▸ **Work item**: Print the lines below exactly as written, with none missing.

▸ **Data for this task**:
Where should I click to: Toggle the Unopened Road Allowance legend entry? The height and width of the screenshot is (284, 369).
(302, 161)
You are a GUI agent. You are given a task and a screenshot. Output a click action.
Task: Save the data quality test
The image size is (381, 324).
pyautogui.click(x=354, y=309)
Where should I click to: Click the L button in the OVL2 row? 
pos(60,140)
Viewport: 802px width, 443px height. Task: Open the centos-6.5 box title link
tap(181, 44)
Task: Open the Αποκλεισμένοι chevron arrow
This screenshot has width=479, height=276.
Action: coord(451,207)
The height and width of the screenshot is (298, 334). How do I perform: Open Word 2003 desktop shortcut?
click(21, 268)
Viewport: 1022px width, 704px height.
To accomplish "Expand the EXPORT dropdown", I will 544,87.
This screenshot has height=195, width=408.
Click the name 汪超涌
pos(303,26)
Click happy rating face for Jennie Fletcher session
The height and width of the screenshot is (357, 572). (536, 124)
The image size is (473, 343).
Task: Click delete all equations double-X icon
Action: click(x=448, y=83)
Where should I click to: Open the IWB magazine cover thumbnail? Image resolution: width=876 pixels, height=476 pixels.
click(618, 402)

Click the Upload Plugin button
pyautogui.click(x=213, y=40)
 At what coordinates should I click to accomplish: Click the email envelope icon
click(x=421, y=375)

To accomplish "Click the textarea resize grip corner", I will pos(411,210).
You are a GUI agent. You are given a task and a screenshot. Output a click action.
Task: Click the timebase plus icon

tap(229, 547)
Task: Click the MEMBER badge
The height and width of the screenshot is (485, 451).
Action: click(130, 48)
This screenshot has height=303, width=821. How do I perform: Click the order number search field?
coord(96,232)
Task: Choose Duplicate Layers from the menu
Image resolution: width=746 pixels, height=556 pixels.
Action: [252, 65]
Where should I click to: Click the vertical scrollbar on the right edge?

▸ **Output for this task**:
Where should I click to: Toggle the Unopened Road Allowance legend entry? The height and width of the screenshot is (284, 369).
(302, 161)
You are a GUI agent. You are given a task and a screenshot. Output a click action.
Task: Save the data quality test
The image size is (381, 324).
pyautogui.click(x=354, y=309)
Where should I click to: Click the L button in the OVL2 row? 
pos(60,140)
Viewport: 802px width, 443px height. Task: Open the centos-6.5 box title link
tap(181, 44)
Task: Open the Αποκλεισμένοι chevron arrow
This screenshot has width=479, height=276.
Action: coord(451,207)
The height and width of the screenshot is (298, 334). How do I perform: Open Word 2003 desktop shortcut?
click(21, 268)
Viewport: 1022px width, 704px height.
To accomplish "Expand the EXPORT dropdown", I will 544,87.
This screenshot has height=195, width=408.
Click the name 汪超涌
pos(303,26)
Click happy rating face for Jennie Fletcher session
The height and width of the screenshot is (357, 572). (536, 124)
The image size is (473, 343).
Task: Click delete all equations double-X icon
Action: click(x=448, y=83)
Where should I click to: Open the IWB magazine cover thumbnail? Image resolution: width=876 pixels, height=476 pixels.
click(618, 402)

Click the Upload Plugin button
pyautogui.click(x=213, y=40)
 At what coordinates should I click to accomplish: Click the email envelope icon
click(x=421, y=375)

To accomplish "Click the textarea resize grip corner", I will pos(411,210).
You are a GUI agent. You are given a task and a screenshot. Output a click action.
Task: Click the timebase plus icon

tap(229, 547)
Task: Click the MEMBER badge
The height and width of the screenshot is (485, 451).
Action: click(130, 48)
This screenshot has height=303, width=821. How do I perform: Click the order number search field?
coord(96,232)
Task: Choose Duplicate Layers from the menu
Image resolution: width=746 pixels, height=556 pixels.
Action: [252, 65]
Where should I click to: Click the vertical scrollbar on the right edge?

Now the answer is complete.